160  M[on Dieu], est-il bien méhaigné75 !

        [Il a son trav]ail bien waigné76 :

        [Il a] toute la hanche route77.

                        LE  VILLAIN

        [Hélas, Mal-]assenée ! Escoute,

        [M’amie] : je suis tout derrous.

                        LA  FEMME

165  [Par m’âme !] vécy grant courrous,

        [Grant dammage] et grand desplaisance.

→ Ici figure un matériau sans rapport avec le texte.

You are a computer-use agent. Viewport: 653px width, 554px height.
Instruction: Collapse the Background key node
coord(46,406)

        [Par Nostre] Dame de Lience78,

        [Vécy] bien piteuse journée !

        Ô doulce Vierge couronnée !

170  Quelz gens avez-vous rencontré(s) ?

                        LE  VILLAIN

        A ! en mal an79 soit-il entré(s),

        Qui80 ce m’a fait, et en mal jour !

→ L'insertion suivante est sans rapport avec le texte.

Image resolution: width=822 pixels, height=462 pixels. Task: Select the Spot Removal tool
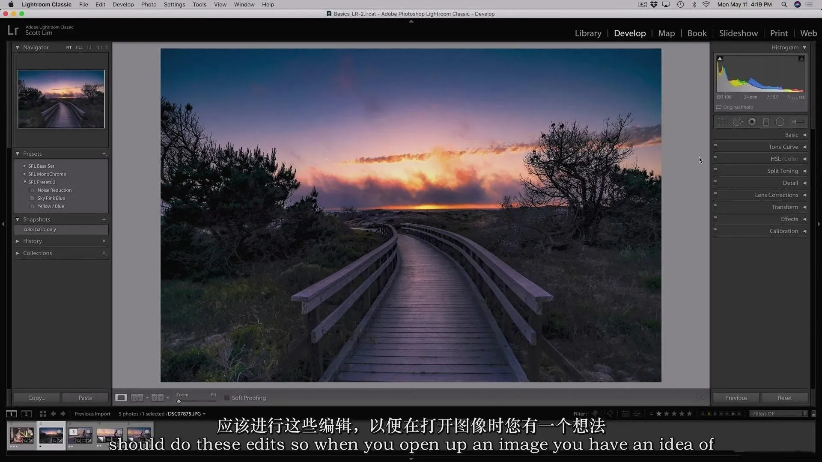point(737,122)

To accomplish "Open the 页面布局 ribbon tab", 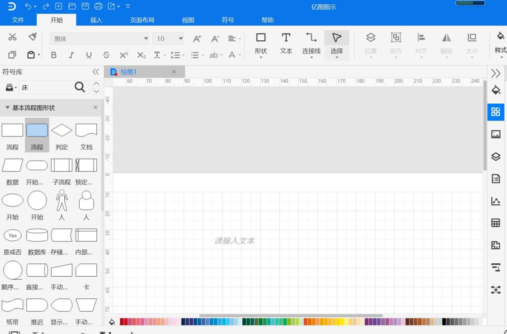I will 142,20.

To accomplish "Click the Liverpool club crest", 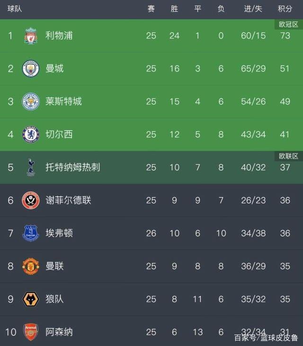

        A ! m’amie, ma suer81, m’amour :

        Ç’a fait un messager, par m’âme !

                        LA  FEMME

175  Ung messager ? Par Nostre Dame,

        C’est82 bien fait ! Dame83 glorïeuse !

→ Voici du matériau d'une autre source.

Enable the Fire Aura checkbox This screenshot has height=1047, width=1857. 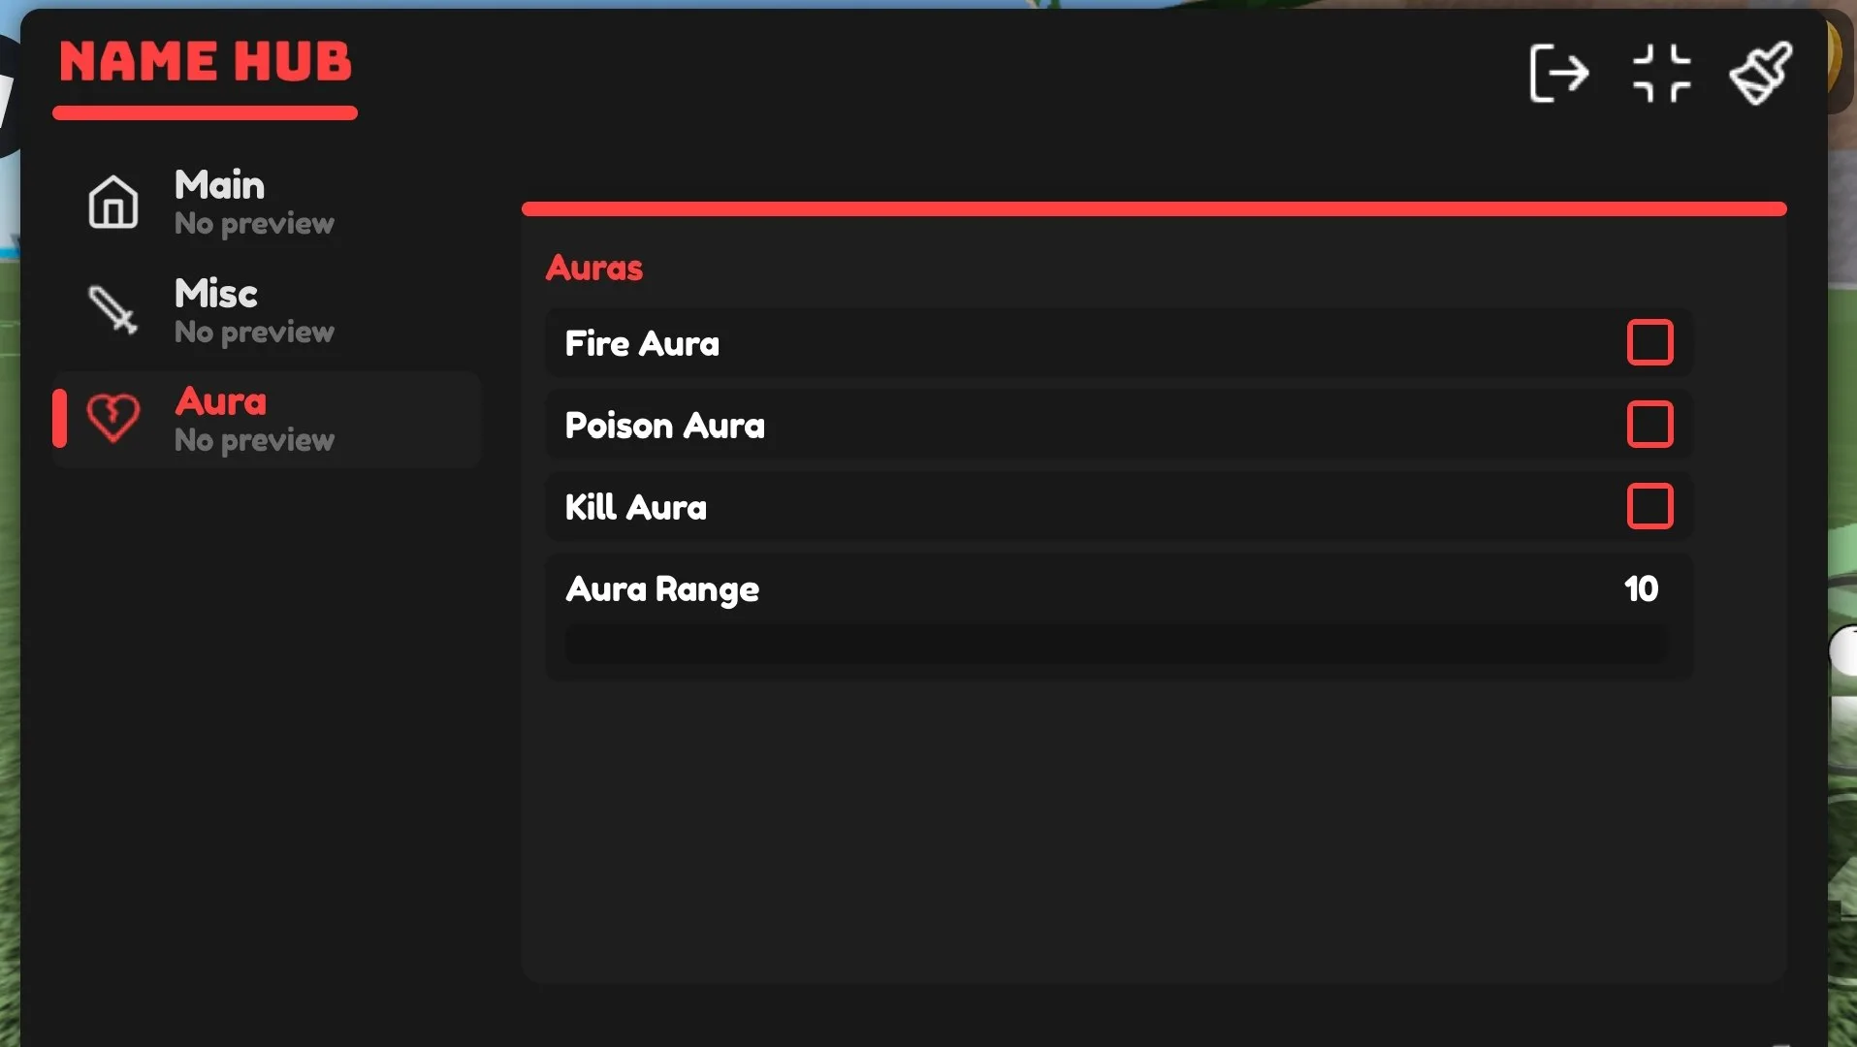1649,342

        Jamais parolle gracïeuse

        De vostre bouche n’istrera84.

                        LE  VILLAIN

        Je voy bien qu’il me convenra85

180  (Par m’âme) prendre en pacience,

        Et mes maulx mettre en oubliance.

        À ma femme n’en chaut86 que peu ;

        Par Dieu, el(le) ne donrroit ung cleu87,

        S’on me metoit demain en terre.

                        LA  FEMME

185  Or pleust à monseignour saint Pierre,

        Villain, qu’en88 feussiez seppelit !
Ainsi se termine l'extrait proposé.